C. Then one morning...

A. I heard a plane fly by very low overhead.

C. I heard the planes take off from the military base.

A. And watched with horror as it crashed into a building downtown.

C. And suddenly heard explosions downtown.

A. I ran inside and turned on the TV.

C. I ran inside and turned on the radio.

A. Panic immobilized me as another plane crashed into the second tower.

C. My heart stopped as our President spoke his last words before the transmission went dead.

A. Fire engulfed the towers as they collapsed in a cloud of dust that burst over the city.

C. Gunfire erupted as the troops began to search and scourge through the city.

A. Somehow I know my man will never come home.

C. Little did I know my man would never come home.

A. With my cell phone in my hand, I waited. My flicker of hope faded with the sunset.

C. I waited more than 25 years with hope at each sunrise.

A. He disappeared with so many others in the flames and the rubble.

C. He disappeared with so many others who were herded into the stadium.

A. Why do they hate us?

C. Who are our enemies?

A. Faceless ghosts flitting in and out and leaving terror in their wake.

C. What did we do to them that they should do this to us?

A. They lived in our towns, went to our schools, hijacked our planes, and killed our people.
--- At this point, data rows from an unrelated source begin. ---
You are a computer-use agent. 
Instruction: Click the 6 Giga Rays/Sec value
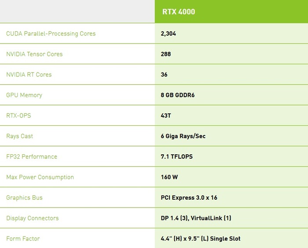(183, 136)
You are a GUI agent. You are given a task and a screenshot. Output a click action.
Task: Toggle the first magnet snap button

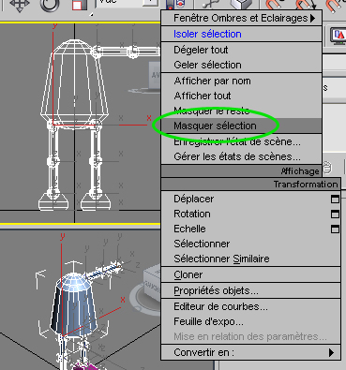(274, 5)
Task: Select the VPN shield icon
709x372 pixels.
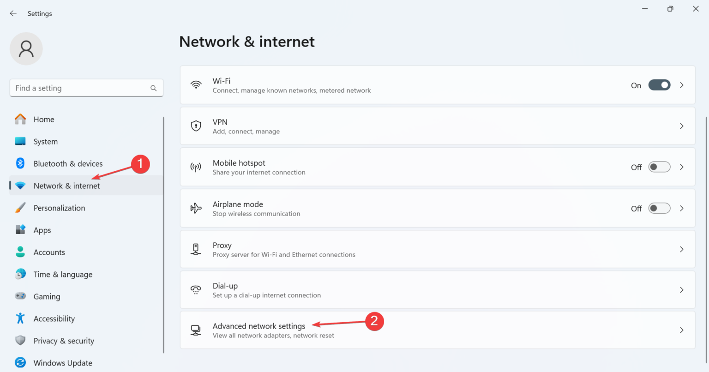Action: click(x=196, y=126)
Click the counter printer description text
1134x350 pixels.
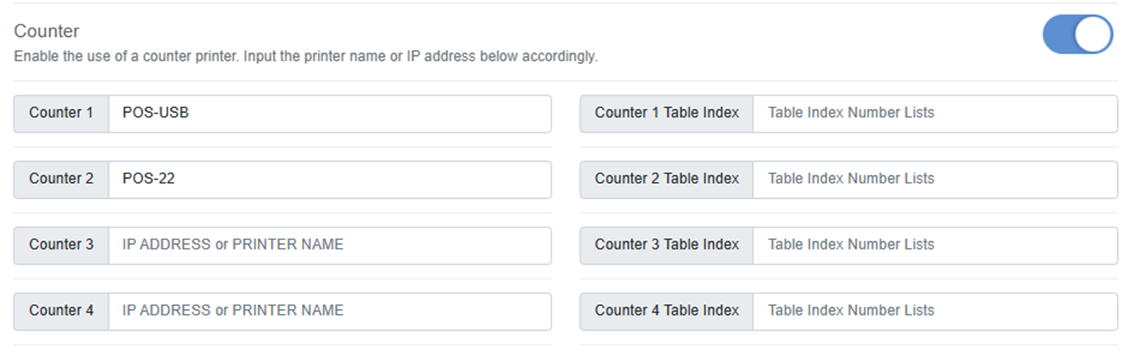(x=306, y=57)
C. They bought out our newspapers, infiltrated our military, flew the planes they sold us, and incited the killing.

A. How dare they attack the heart of our country and destroy our symbols of freedom, economic stability, and democracy?

C. How dare they attack the heart of our country and destroy the presidential palace, symbol of freedom,

popular suffrage, and democracy?

A. Our military leaders brought to their knees by violence at the door of their stronghold.

C. Our military leaders kneeling before them as their ships lay waiting off our coast.

A. And my man never came home.

C. And my man never came home.

A. And I know fear as a weight settling in the pit of my stomach.

C. And fear became a pit I struggled to climb out of.

A. I dared not open the mail afraid of death in an envelope.

C. I dared not open the door afraid of death in plainclothes.

A. I dared not send my children to summer camp afraid of airplanes and airports.

C. I dared not let my children play outside afraid of tanks, tear gas, random shootings.

A. Deep inside I barely survive, alone and afraid.

C. Deep inside, for many years, I barely survived alone and afraid.

A. Hate is one step behind fear.

C. Hate was one step behind fear.

A. Today, I want them to hurt as badly as I did.

C. 28 years later, I watched them hurt as badly as I did. (She looks over at the American woman.)

A. I think I could never forgive them. (crumples to the ground.)

C. I thought I could never forgive them. (Touches the back of the American woman who looks up at her, then extends her hand to help her to her feet.)

A. I am an American woman. (lights a match)

C. I am a Chilean woman. (lights a match)

A. And my life changed on September 11th, 2001.

C. And my life changed on September 11th, 1973.

(Both light a candle together.)

i cried when i read this. i cried and got so down and thought today was just going to be another day like last tuesday where i just want it to be over.

but then i was inspired. i was inspired by a cup of yogurt. i was holding it near my mouth as i was reading the email and i noticed two things on my yogurt. the first thing i read was "Contains Active Cultures". I smiled at this and thought of all those people (including myself) who choose to remain active and involved with what's going on in the world. I thought about how lucky I am to live in a country that contains active cultures. the second thing i read was "pre-stirred". like yogurt, i think america has also been pre-stirred with the events in the past year. now that we're all stirred up, what are we going to do?